Job’s embrace of Sheol as a place of rest stands in contrast with his later characterizations (such as Job 10:21-22) as a place of gloom and darkness. Nevertheless, it is better than his present life. What characterizes this life now is “trouble” (3:10, 20) and “turmoil” (3:17, 26). Trouble or misery is one of Job’s favorite words to describe his situation (Job 7:3; 16:2). It is also the word his friends will use to describe what evil people do and receive (Job 4:4; 5:6,7; 11:16; 15:35; 20:22).
The conclusion of the poem is stunning. The last word in Hebrew is “turmoil” (or trouble; also in 3:17)–a word that expresses horrifying emotional distress (cf. Isaiah 14:16; 23:11; Joel 2:11). The term expresses a raging, a protesting, a rumbling (see the literal use in Job 37:2; 39:24). Job is distraught, angry and ready to protest. There is no wimpy acceptance here but a protest, a thunderous rumble from the bitter depths of his soul.
This is Job’s lot at the moment.
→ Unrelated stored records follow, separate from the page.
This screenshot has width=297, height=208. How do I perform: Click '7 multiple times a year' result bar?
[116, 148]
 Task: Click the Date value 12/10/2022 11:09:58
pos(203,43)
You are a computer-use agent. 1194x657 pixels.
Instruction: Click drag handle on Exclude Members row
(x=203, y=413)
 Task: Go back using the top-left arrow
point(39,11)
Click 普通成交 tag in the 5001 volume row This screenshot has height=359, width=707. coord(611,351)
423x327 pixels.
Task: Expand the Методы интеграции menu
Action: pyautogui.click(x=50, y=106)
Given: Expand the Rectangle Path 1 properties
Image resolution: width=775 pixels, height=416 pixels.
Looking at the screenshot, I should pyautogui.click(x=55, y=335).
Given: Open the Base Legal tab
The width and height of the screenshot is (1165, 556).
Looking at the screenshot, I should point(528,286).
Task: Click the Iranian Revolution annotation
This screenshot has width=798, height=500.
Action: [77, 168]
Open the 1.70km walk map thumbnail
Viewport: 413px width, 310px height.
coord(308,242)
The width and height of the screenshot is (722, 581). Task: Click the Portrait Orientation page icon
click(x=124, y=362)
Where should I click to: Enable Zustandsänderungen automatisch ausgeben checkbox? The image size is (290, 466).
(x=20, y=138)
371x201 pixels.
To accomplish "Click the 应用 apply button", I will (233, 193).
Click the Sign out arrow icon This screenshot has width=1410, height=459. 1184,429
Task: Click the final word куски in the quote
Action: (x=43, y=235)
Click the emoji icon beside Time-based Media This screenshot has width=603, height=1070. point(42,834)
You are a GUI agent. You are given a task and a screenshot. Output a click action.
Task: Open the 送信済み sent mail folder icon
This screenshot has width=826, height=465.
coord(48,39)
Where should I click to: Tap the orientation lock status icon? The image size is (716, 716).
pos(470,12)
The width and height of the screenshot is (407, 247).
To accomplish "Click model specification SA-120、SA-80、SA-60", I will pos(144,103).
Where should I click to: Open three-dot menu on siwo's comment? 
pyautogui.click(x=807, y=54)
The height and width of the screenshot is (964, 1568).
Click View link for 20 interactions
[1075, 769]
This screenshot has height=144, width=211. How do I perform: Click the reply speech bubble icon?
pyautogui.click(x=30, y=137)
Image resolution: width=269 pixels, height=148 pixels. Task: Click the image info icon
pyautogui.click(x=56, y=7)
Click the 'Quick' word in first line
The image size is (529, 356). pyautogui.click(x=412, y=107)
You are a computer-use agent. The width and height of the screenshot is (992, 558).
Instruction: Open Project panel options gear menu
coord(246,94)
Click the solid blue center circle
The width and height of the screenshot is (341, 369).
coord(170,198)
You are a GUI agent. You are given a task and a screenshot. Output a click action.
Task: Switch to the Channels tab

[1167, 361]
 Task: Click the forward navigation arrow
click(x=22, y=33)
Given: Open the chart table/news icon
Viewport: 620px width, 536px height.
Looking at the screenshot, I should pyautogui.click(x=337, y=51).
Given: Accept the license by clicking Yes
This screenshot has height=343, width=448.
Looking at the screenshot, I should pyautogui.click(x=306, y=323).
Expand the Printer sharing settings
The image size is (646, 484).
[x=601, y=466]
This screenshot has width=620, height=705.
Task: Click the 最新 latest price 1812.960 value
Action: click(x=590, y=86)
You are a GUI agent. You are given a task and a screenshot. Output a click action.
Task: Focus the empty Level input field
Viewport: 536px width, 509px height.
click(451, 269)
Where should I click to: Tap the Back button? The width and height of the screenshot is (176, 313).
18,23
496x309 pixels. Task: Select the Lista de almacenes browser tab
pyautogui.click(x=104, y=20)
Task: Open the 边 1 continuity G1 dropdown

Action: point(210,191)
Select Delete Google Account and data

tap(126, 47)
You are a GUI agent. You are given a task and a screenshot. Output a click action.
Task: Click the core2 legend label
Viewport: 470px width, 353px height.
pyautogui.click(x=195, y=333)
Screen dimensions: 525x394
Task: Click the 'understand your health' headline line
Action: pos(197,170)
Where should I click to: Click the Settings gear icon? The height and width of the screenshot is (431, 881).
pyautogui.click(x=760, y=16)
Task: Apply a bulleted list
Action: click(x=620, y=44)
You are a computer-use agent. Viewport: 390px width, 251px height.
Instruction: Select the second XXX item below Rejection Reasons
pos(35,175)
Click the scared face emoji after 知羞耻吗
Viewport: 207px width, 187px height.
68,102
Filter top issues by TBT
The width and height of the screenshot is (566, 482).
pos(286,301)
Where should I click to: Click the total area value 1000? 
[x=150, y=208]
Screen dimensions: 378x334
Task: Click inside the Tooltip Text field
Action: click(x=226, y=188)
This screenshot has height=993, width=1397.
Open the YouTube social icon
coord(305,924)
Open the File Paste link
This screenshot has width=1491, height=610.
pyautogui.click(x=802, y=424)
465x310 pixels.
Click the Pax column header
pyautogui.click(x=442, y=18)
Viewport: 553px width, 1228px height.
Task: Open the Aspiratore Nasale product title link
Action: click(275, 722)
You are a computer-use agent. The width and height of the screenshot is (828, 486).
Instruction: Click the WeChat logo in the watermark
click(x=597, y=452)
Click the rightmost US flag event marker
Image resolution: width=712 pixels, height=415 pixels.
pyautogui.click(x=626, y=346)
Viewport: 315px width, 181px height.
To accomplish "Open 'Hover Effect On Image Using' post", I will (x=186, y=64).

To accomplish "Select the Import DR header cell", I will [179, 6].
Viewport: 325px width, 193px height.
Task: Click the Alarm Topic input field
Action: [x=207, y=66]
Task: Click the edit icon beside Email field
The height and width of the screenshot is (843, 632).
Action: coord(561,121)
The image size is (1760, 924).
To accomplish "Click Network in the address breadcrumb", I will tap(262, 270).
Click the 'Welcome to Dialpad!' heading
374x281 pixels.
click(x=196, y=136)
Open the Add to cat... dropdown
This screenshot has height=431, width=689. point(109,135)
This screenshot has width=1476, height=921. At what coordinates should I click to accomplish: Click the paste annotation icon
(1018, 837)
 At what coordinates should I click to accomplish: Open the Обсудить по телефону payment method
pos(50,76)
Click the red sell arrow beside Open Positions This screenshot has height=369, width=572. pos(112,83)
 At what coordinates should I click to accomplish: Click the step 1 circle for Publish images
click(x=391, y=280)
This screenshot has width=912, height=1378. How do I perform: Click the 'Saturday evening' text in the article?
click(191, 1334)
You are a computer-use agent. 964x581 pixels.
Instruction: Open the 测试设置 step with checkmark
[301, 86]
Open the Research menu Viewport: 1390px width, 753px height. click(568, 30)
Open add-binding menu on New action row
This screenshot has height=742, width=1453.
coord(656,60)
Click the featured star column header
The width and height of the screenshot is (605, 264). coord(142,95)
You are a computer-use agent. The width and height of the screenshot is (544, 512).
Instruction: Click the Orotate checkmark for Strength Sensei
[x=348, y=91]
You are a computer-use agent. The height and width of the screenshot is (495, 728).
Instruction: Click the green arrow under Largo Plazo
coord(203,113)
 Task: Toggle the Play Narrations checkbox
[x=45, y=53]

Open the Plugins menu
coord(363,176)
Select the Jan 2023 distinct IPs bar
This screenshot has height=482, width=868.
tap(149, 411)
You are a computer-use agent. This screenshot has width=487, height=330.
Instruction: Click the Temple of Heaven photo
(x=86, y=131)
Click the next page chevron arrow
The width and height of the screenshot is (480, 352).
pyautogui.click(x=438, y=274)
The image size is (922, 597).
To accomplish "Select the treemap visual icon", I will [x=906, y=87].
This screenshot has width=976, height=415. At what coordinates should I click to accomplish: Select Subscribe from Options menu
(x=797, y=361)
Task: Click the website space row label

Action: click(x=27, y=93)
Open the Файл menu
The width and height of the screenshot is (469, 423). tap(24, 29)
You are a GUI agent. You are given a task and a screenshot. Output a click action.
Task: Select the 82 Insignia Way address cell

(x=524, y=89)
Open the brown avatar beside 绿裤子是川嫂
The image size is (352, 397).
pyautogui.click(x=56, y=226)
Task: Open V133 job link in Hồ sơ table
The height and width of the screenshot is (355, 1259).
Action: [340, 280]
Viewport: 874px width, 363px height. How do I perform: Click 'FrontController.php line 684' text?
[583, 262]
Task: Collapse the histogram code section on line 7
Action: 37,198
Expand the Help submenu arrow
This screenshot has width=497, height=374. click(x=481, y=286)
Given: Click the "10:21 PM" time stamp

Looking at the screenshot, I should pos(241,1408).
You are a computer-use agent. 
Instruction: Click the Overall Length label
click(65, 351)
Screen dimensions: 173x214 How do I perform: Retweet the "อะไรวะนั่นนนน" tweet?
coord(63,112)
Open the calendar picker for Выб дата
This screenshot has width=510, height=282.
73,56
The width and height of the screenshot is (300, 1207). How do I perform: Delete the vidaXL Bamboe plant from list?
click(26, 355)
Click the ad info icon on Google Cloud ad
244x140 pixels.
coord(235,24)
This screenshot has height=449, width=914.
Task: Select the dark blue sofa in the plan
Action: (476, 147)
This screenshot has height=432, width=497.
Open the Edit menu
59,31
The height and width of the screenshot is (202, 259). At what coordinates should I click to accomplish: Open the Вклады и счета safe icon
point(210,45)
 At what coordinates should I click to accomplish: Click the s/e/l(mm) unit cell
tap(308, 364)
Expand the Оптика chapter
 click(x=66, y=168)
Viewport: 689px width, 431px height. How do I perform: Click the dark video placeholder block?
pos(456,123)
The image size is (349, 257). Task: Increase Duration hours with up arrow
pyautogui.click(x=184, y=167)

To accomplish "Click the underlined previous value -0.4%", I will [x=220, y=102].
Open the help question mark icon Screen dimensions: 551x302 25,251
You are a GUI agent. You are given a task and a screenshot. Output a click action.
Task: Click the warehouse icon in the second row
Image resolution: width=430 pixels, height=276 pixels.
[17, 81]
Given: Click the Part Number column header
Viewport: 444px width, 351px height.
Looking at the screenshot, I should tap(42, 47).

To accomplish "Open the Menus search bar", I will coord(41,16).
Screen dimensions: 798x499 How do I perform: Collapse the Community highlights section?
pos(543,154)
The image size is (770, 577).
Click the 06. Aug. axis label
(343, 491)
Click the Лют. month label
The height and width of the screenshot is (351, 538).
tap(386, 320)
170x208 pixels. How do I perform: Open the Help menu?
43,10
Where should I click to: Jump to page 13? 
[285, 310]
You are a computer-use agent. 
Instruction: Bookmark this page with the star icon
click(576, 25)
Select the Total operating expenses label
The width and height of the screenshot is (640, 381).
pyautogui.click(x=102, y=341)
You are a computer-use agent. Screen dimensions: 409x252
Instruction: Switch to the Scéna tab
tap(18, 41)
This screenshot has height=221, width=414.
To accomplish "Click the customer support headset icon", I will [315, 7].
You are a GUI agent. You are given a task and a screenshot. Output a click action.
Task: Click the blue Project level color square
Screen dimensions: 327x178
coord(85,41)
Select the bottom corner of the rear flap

There is no rest; there is no quiet. His fears have been realized and his food/drink is lament. It makes no sense to him; it makes no sense why God gives life to those who sit where he sits. Why does God continue to fence or hem them in? God would be gracious if he would just snuff out his life and send him to Sheol, but God continues to hedge him in. What was once a divine protection in 1:10 is now perceived as a divine hindrance—the encircling hedge bars Job from Sheol where he wants to go. God has shut the door on death just as he shuts the door on the sea (Job 38:8).
Death seems better than this life. While Job does not choose suicide, he would prefer death to his present existence. That feeling is not uncommon for sufferers. What we hear in Job 3 is an authentic protest against a life filled with “trouble.” Death is better than that kind of life, at least it looks that way from the dung heap.
This is how Job feels. Let Job sit in it; and when I feel that way, let me sit in it. Sometimes we simply need to grieve—without advice, without correction, without platitudes. Sometimes we simply have to say what we feel and that is the way sufferers grieve, mourn and endure.
Unfortunately, sometimes friends cannot sit with us and they find it hard to “hear” us. Instead, they are “compelled” to speak when it would have been better if they had never said a word.